Ada yang selalu dilakukan Hendi setiap pagi dan sore di kantornya. Sebuah sapaan khas selalu diucapkannya setiap pagi kepada Surya, office boy (OB) kantor tempatnya bekerja. “Assalaamu’alaikum, mas Surya. Apa kabar? Keluarga sehat?” tentu saja yang disapa merasa senang dan membalasnya dengan senyum. Begitu pun setiap sore menjelang pulang, setiap kali berpapasan dengan Surya, “Mas Surya, saya pulang dulu ya, salam buat keluarga di rumah. Assalaamu’alaikum.”Kadang jika siang hari, saat semua karyawan bergegas keluar kantor untuk makan siang, Hendi terlebih dulu mampir ke pantry menemui Surya. “Sudah makan siang, mas?” yang ditanya selalu menjawab dengan senyum khasnya plus sejumput kalimat singkat, “Saya sudah bawa, pak. Silakan bapak makan duluan.”

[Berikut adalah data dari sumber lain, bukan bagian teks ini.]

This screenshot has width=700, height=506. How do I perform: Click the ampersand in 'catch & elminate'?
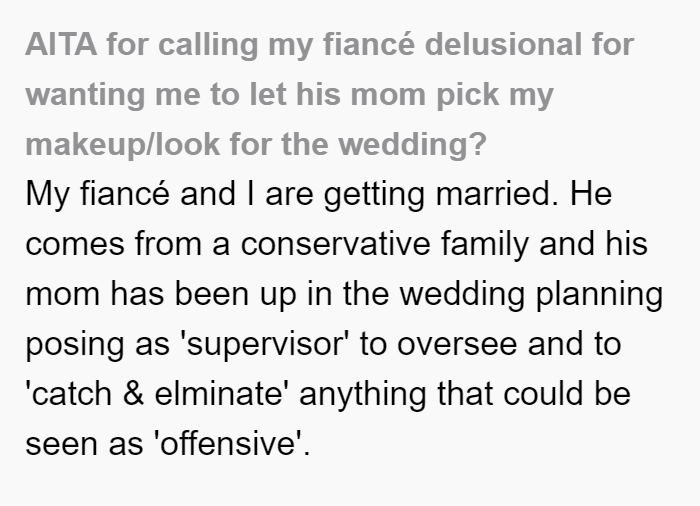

Hendi tak sekadar menyapa, sebetulnya dia sudah tahu jika hampir setiap hari Surya selalu membawa kotak makanan yang disiapkan isterinya dari rumah.
Tidak setiap hari Surya membawa kotak makan, Hendi tahu itu. Sebab ia sering membuka lemari di pantry tempat Surya biasa menyimpan kotak nasinya. Begitu ia tak mendapati kotak nasi, maka bukan pertanyaan “Sudah makan siang, mas?” melainkan sebuah ajakan tak berbunyi. Hendi menarik tangan OB itu dan mengajaknya ke kantin untuk makan bersama. Meski seringkali Surya menolak halus, “Maaf, pak, saya harus menuangkan air putih ke gelas-gelas yang sudah kosong.”Suatu hari, Hendi mengajukan surat pengunduran diri dari kantornya. Ia mendapat tawaran bekerja di perusahaan lain dengan jabatan yang lebih tinggi dan sudah pasti gaji yang juga lebih besar. Karena Hendi merupakan salah seorang manajer terbaik di perusahaan itu, pimpinannya berupaya mencegah Hendi meninggalkan kantor itu. Demi dapat menahan lelaki itu pindah pekerjaan, pimpinannya menawarkan promosi jabatan dan gajinya dinaikkan.
Namun Hendi tak bergeming dengan tawaran itu. Tekadnya sudah bulat untuk berpindah kantor. Pun seorang Sarah yang menahannya, lelaki itu tetap pada pendiriannya. Sarah, gadis cerdas, cantik, dan profesional yang selama hampir setahun dekat dengan Hendi tak berhasil membuat Hendi mengurungkan niatnya.
Selama lebih dari dua pekan, segala upaya pimpinan dan semua rekan kantornya menahan Hendi tak membuahkan hasil. Sampai akhirnya hari yang ditentukan itupun tiba. Hendi memeluk satu persatu rekan kerjanya, mulai dari pimpinan perusahaan, para manajer partner kerjanya, dan semua staf di perusahaan itu. Tetes air mata Sarah pun tak membuat hatinya mendung, “Kita masih bisa bertemu kok,” katanya.
Orang terakhir yang hendak dipeluk Hendi adalah Surya. Sang OB yang sejak mengetahui rencana kepindahan ‘sahabatnya’ itu sering terlihat murung. Hendi mendekati Surya dan memeluk tubuh kecil lelaki itu. Saat memeluk sang OB, terasa gerimis di hatinya mendengar kalimat, “Selama saya bekerja di sini, hanya pak Hendi yang benar-benar memanusiakan saya. Saya tidak tahu apakah masih bisa mendengar sapaan di pagi, siang, dan sore seperti yang biasa bapak lakukan untuk saya.”
Pelukannya semakin kuat dan Hendi merasa tak ingin melepaskan Surya. Ia menjatuhkan tas di tangannya dan meminta Surya untuk meletakkannya kembali ke meja kerjanya. “Tolong letakkan kembali barang-barang saya di meja kerja saya ya, mas,” pintanya.